Segment Start: Dataset entries

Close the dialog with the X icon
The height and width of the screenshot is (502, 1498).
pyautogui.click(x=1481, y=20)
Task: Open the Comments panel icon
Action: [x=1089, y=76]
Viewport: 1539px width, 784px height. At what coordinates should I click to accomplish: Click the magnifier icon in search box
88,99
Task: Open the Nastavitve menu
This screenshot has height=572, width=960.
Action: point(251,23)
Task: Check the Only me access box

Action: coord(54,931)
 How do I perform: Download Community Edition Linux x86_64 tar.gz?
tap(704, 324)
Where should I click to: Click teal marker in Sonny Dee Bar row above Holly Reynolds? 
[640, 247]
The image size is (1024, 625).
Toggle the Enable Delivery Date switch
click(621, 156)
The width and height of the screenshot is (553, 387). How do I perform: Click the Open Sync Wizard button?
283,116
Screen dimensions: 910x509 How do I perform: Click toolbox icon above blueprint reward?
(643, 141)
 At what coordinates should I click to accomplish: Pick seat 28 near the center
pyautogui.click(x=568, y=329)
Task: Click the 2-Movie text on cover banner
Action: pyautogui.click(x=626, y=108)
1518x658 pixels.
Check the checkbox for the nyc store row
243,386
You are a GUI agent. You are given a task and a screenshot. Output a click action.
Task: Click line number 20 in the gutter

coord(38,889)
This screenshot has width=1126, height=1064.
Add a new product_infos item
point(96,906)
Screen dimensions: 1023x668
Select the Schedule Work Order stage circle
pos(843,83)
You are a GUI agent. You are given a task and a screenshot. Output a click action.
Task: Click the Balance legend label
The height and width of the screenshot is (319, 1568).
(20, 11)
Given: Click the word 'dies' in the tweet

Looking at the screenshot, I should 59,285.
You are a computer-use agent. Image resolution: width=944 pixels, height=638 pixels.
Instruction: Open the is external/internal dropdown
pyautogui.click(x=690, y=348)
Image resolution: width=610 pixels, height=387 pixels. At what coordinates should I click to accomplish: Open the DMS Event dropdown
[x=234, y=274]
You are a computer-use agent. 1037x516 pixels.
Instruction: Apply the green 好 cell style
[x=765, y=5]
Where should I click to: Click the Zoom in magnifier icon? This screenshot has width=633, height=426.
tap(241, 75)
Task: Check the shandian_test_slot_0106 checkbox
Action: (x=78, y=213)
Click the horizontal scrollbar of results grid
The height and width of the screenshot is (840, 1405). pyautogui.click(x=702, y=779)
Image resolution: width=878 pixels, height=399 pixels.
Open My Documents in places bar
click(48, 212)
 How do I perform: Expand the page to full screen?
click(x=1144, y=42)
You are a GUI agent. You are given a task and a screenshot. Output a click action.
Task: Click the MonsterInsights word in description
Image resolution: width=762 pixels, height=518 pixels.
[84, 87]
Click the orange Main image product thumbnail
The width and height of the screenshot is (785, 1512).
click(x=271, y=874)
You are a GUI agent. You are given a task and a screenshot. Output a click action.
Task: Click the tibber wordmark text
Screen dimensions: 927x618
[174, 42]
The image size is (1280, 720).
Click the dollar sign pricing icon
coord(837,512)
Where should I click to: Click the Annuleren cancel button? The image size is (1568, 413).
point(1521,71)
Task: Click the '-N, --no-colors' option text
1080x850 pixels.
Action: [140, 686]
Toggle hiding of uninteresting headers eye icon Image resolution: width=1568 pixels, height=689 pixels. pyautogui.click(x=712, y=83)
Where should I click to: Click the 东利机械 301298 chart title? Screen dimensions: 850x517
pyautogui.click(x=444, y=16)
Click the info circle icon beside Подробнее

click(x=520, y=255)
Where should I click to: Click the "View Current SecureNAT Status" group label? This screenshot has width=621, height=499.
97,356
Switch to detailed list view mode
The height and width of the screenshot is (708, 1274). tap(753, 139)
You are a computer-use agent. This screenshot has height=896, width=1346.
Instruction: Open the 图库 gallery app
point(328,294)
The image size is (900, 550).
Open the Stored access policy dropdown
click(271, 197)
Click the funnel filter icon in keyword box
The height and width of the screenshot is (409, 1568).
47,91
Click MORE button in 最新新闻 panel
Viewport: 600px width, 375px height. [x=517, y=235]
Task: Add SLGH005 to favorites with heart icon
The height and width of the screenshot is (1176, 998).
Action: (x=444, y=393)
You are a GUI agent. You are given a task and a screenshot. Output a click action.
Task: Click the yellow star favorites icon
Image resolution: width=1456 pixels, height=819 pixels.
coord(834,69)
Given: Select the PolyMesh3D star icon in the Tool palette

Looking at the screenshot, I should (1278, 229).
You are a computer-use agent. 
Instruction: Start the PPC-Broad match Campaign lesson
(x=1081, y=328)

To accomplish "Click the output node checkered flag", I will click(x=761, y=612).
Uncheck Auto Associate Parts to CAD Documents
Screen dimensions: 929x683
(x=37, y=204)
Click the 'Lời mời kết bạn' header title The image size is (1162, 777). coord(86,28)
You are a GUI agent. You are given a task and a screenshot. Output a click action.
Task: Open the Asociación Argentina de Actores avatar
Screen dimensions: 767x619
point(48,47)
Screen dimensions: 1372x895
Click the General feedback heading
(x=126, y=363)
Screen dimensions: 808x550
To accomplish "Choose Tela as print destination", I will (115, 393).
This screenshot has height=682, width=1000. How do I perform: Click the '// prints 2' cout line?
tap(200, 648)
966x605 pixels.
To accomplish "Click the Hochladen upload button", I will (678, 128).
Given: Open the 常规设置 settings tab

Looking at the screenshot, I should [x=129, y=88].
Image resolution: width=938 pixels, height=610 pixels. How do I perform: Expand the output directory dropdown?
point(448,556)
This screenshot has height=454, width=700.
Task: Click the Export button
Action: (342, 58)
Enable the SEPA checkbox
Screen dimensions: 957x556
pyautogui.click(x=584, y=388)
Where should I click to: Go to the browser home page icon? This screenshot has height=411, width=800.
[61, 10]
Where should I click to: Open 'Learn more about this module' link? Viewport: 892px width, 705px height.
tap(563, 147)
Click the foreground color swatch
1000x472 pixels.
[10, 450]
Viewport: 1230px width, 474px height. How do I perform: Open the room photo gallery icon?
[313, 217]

Segment End: Dataset entries

What you should produce is an exact retyping of every line above.

Close the dialog with the X icon
The height and width of the screenshot is (502, 1498).
pyautogui.click(x=1481, y=20)
Task: Open the Comments panel icon
Action: [x=1089, y=76]
Viewport: 1539px width, 784px height. At what coordinates should I click to accomplish: Click the magnifier icon in search box
88,99
Task: Open the Nastavitve menu
This screenshot has height=572, width=960.
Action: point(251,23)
Task: Check the Only me access box

Action: coord(54,931)
 How do I perform: Download Community Edition Linux x86_64 tar.gz?
tap(704, 324)
Where should I click to: Click teal marker in Sonny Dee Bar row above Holly Reynolds? 
[640, 247]
The image size is (1024, 625).
Toggle the Enable Delivery Date switch
click(621, 156)
The width and height of the screenshot is (553, 387). How do I perform: Click the Open Sync Wizard button?
283,116
Screen dimensions: 910x509 How do I perform: Click toolbox icon above blueprint reward?
(643, 141)
 At what coordinates should I click to accomplish: Pick seat 28 near the center
pyautogui.click(x=568, y=329)
Task: Click the 2-Movie text on cover banner
Action: pyautogui.click(x=626, y=108)
1518x658 pixels.
Check the checkbox for the nyc store row
243,386
You are a GUI agent. You are given a task and a screenshot. Output a click action.
Task: Click line number 20 in the gutter

coord(38,889)
This screenshot has width=1126, height=1064.
Add a new product_infos item
point(96,906)
Screen dimensions: 1023x668
Select the Schedule Work Order stage circle
pos(843,83)
You are a GUI agent. You are given a task and a screenshot. Output a click action.
Task: Click the Balance legend label
The height and width of the screenshot is (319, 1568).
(20, 11)
Given: Click the word 'dies' in the tweet

Looking at the screenshot, I should 59,285.
You are a computer-use agent. Image resolution: width=944 pixels, height=638 pixels.
Instruction: Open the is external/internal dropdown
pyautogui.click(x=690, y=348)
Image resolution: width=610 pixels, height=387 pixels. At what coordinates should I click to accomplish: Open the DMS Event dropdown
[x=234, y=274]
You are a computer-use agent. 1037x516 pixels.
Instruction: Apply the green 好 cell style
[x=765, y=5]
Where should I click to: Click the Zoom in magnifier icon? This screenshot has width=633, height=426.
tap(241, 75)
Task: Check the shandian_test_slot_0106 checkbox
Action: (x=78, y=213)
Click the horizontal scrollbar of results grid
The height and width of the screenshot is (840, 1405). pyautogui.click(x=702, y=779)
Image resolution: width=878 pixels, height=399 pixels.
Open My Documents in places bar
click(48, 212)
 How do I perform: Expand the page to full screen?
click(x=1144, y=42)
You are a GUI agent. You are given a task and a screenshot. Output a click action.
Task: Click the MonsterInsights word in description
Image resolution: width=762 pixels, height=518 pixels.
[84, 87]
Click the orange Main image product thumbnail
The width and height of the screenshot is (785, 1512).
click(x=271, y=874)
You are a GUI agent. You are given a task and a screenshot. Output a click action.
Task: Click the tibber wordmark text
Screen dimensions: 927x618
[174, 42]
The image size is (1280, 720).
Click the dollar sign pricing icon
coord(837,512)
Where should I click to: Click the Annuleren cancel button? The image size is (1568, 413).
point(1521,71)
Task: Click the '-N, --no-colors' option text
1080x850 pixels.
Action: [140, 686]
Toggle hiding of uninteresting headers eye icon Image resolution: width=1568 pixels, height=689 pixels. pyautogui.click(x=712, y=83)
Where should I click to: Click the 东利机械 301298 chart title? Screen dimensions: 850x517
pyautogui.click(x=444, y=16)
Click the info circle icon beside Подробнее

click(x=520, y=255)
Where should I click to: Click the "View Current SecureNAT Status" group label? This screenshot has width=621, height=499.
97,356
Switch to detailed list view mode
The height and width of the screenshot is (708, 1274). tap(753, 139)
You are a computer-use agent. This screenshot has height=896, width=1346.
Instruction: Open the 图库 gallery app
point(328,294)
The image size is (900, 550).
Open the Stored access policy dropdown
click(271, 197)
Click the funnel filter icon in keyword box
The height and width of the screenshot is (409, 1568).
47,91
Click MORE button in 最新新闻 panel
Viewport: 600px width, 375px height. [x=517, y=235]
Task: Add SLGH005 to favorites with heart icon
The height and width of the screenshot is (1176, 998).
Action: (x=444, y=393)
You are a GUI agent. You are given a task and a screenshot. Output a click action.
Task: Click the yellow star favorites icon
Image resolution: width=1456 pixels, height=819 pixels.
coord(834,69)
Given: Select the PolyMesh3D star icon in the Tool palette

Looking at the screenshot, I should (1278, 229).
You are a computer-use agent. 
Instruction: Start the PPC-Broad match Campaign lesson
(x=1081, y=328)

To accomplish "Click the output node checkered flag", I will click(x=761, y=612).
Uncheck Auto Associate Parts to CAD Documents
Screen dimensions: 929x683
(x=37, y=204)
Click the 'Lời mời kết bạn' header title The image size is (1162, 777). coord(86,28)
You are a GUI agent. You are given a task and a screenshot. Output a click action.
Task: Open the Asociación Argentina de Actores avatar
Screen dimensions: 767x619
point(48,47)
Screen dimensions: 1372x895
Click the General feedback heading
(x=126, y=363)
Screen dimensions: 808x550
To accomplish "Choose Tela as print destination", I will (115, 393).
This screenshot has height=682, width=1000. How do I perform: Click the '// prints 2' cout line?
tap(200, 648)
966x605 pixels.
To accomplish "Click the Hochladen upload button", I will (678, 128).
Given: Open the 常规设置 settings tab

Looking at the screenshot, I should [x=129, y=88].
Image resolution: width=938 pixels, height=610 pixels. How do I perform: Expand the output directory dropdown?
point(448,556)
This screenshot has height=454, width=700.
Task: Click the Export button
Action: (342, 58)
Enable the SEPA checkbox
Screen dimensions: 957x556
pyautogui.click(x=584, y=388)
Where should I click to: Go to the browser home page icon? This screenshot has height=411, width=800.
[61, 10]
Where should I click to: Open 'Learn more about this module' link? Viewport: 892px width, 705px height.
tap(563, 147)
Click the foreground color swatch
1000x472 pixels.
[10, 450]
Viewport: 1230px width, 474px height. How do I perform: Open the room photo gallery icon?
[313, 217]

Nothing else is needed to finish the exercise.